3 octubre, 2015
El ataque a un hospital de Médicos Sin Fronteras en Afganistán conmocionó este sábado al mundo. El gobierno afgano acusa al ejército de Estados Unidos del ataque, mientras los norteamericanos anuncian una investigación.
El ataque a un hospital de Médicos Sin Fronteras en Afganistán conmocionó este sábado al mundo. El gobierno afgano acusa al ejército de Estados Unidos del ataque, mientras los norteamericanos anuncian una investigación.

Washington

El jefe del Pentágono, Ashton Carter, dijo este sábado que estaba en marcha una "investigación exhaustiva" del bombardeo de un hospital de Médicos sin Fronteras (MSF) en Kunduz, Afganistán, aunque no confirmó si el ataque había sido realizado por las fuerzas estadounidenses.
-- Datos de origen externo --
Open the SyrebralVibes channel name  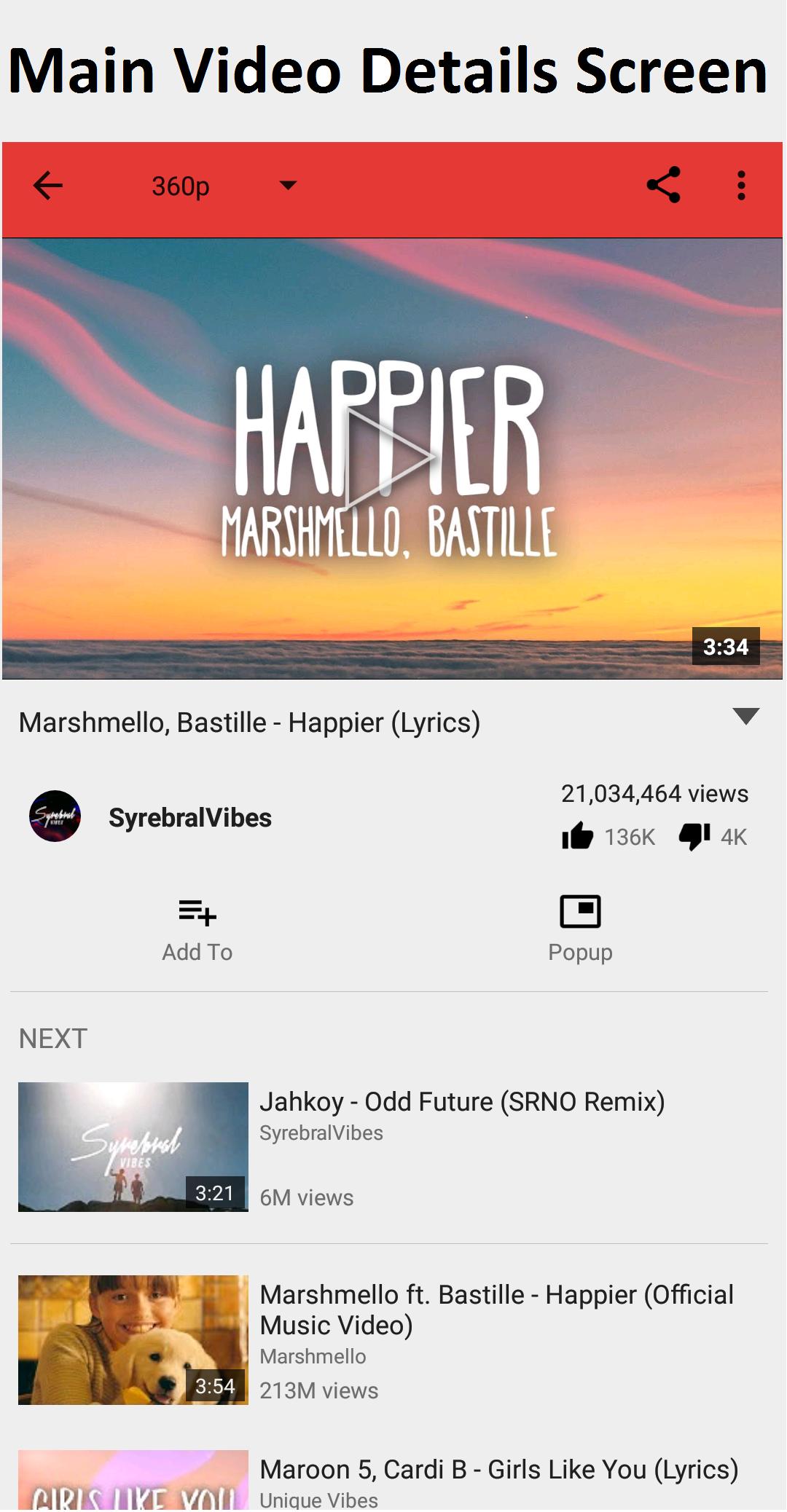[x=190, y=818]
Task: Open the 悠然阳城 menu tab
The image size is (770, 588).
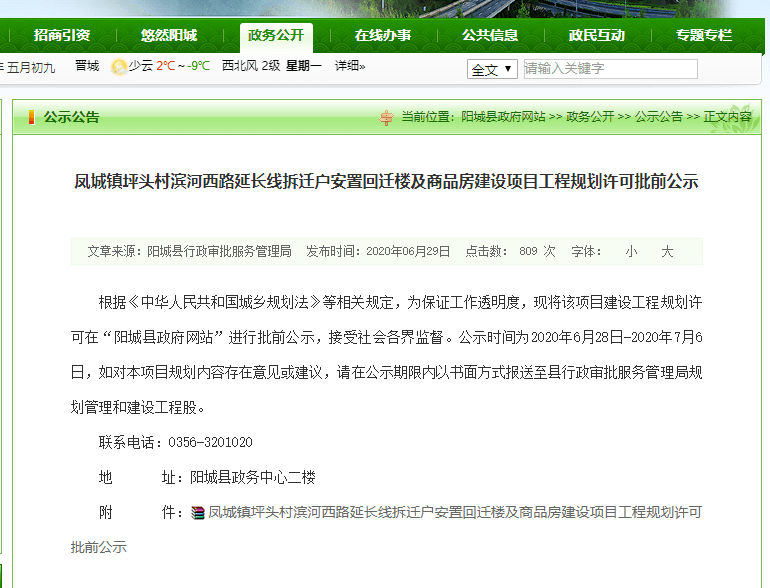Action: point(169,35)
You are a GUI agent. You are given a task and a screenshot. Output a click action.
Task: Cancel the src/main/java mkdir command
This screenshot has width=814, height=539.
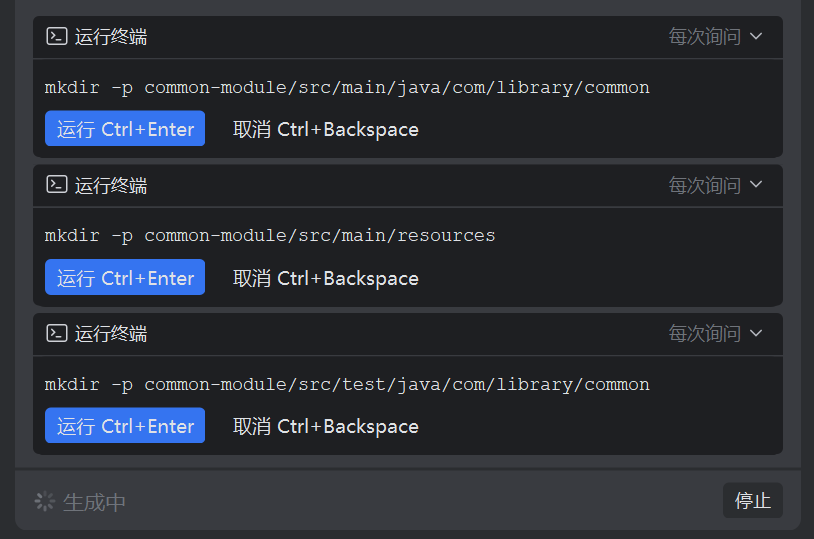tap(325, 129)
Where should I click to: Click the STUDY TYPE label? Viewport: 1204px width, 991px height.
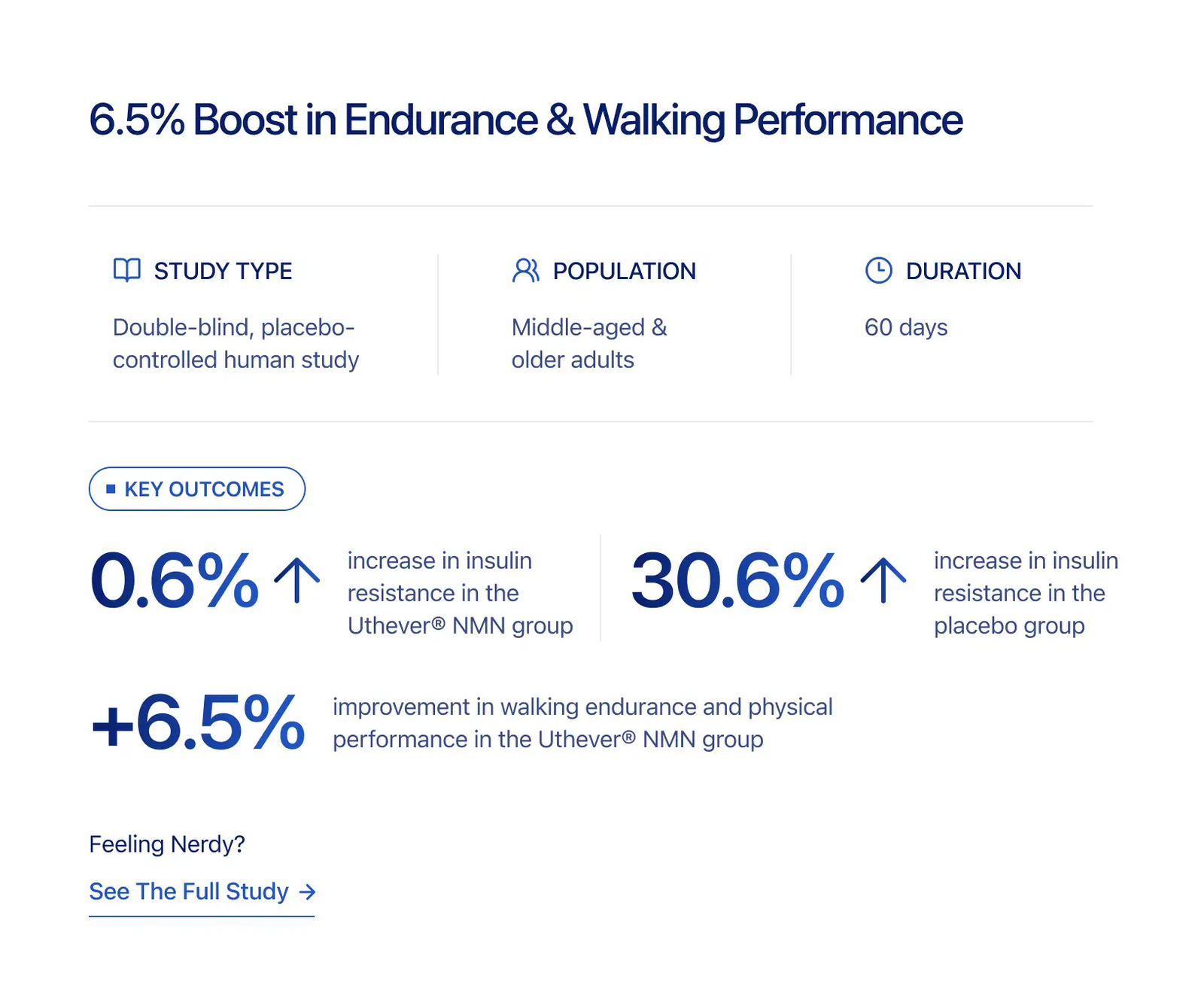point(223,271)
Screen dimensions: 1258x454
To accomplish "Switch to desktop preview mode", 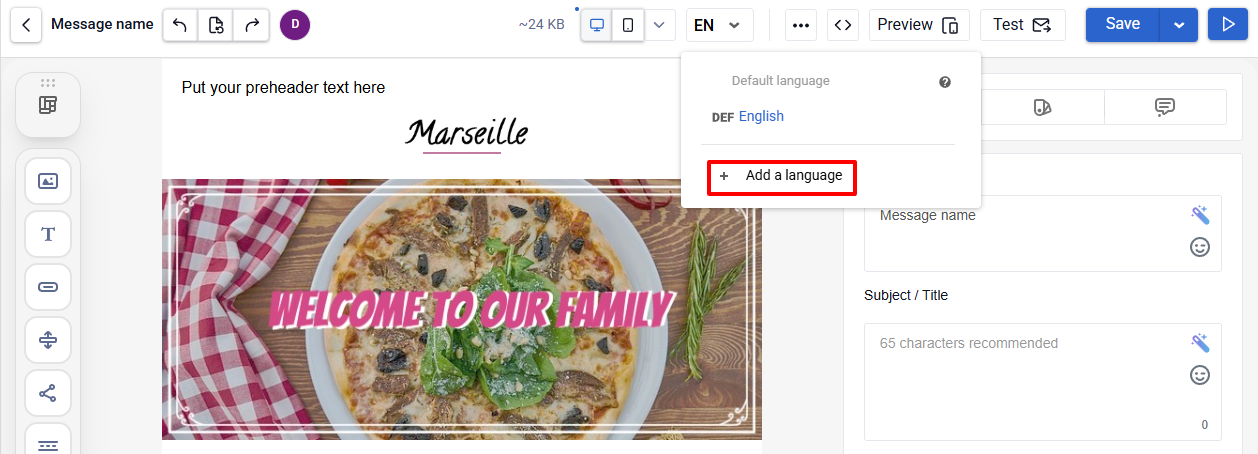I will point(597,25).
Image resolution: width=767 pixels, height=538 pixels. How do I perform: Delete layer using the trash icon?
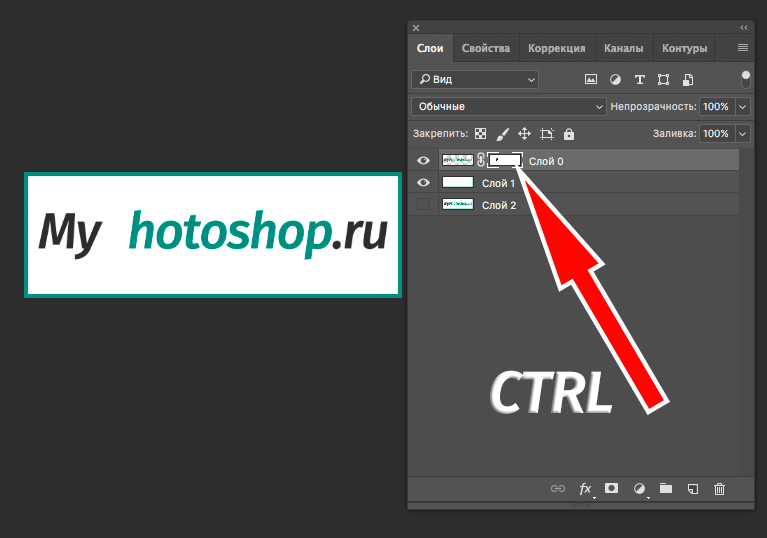point(719,488)
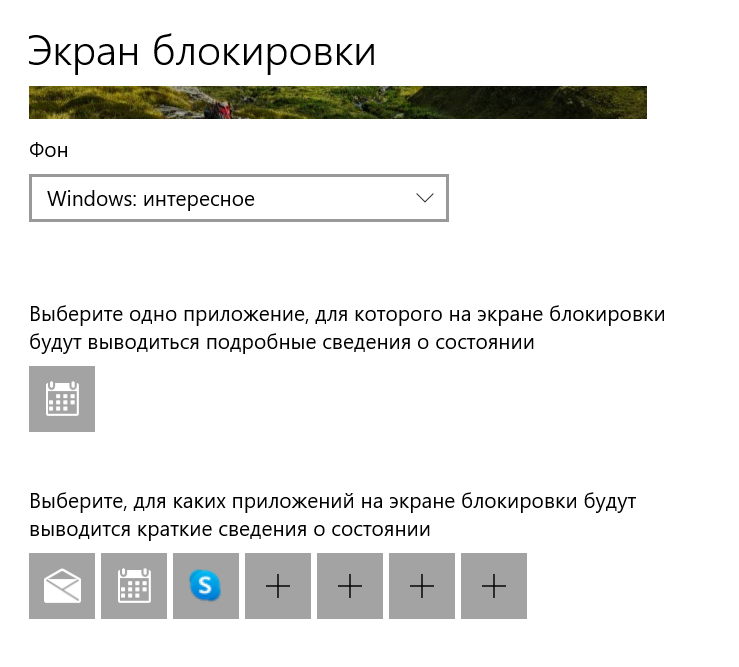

El secretario de Defensa estadounidense señaló que "las fuerzas estadounidenses en apoyo a las fuerzas de seguridad afganas operaban cerca, así como los talibanes". El bombardeo dejó al menos 16 muertos, entre ellos nueve empleados de MSF y tres niños.

Carter afirmó que la investigación se llevaba a cabo "en coordinación con el gobierno afgano", y que Estados Unidos "seguirá trabajando con (sus) socios afganos para tratar de poner fin a la violencia dentro y en los alrededores de Kunduz".

Esta ciudad, la más grande del norte de Afganistán, ha sido escenario en la última semana de fuertes combates desde la irrupción el lunes de insurgentes talibanes, convirtiéndose en la primera gran ciudad afgana en caer en manos de los insurgentes desde 2001. Una victoria de gran impacto psicológico, aunque de corta duración.

El jueves, el ejército afgano apoyado por las fuerzas estadounidenses recuperó el control de la ciudad, pero los combates continuaron en algunos barrios.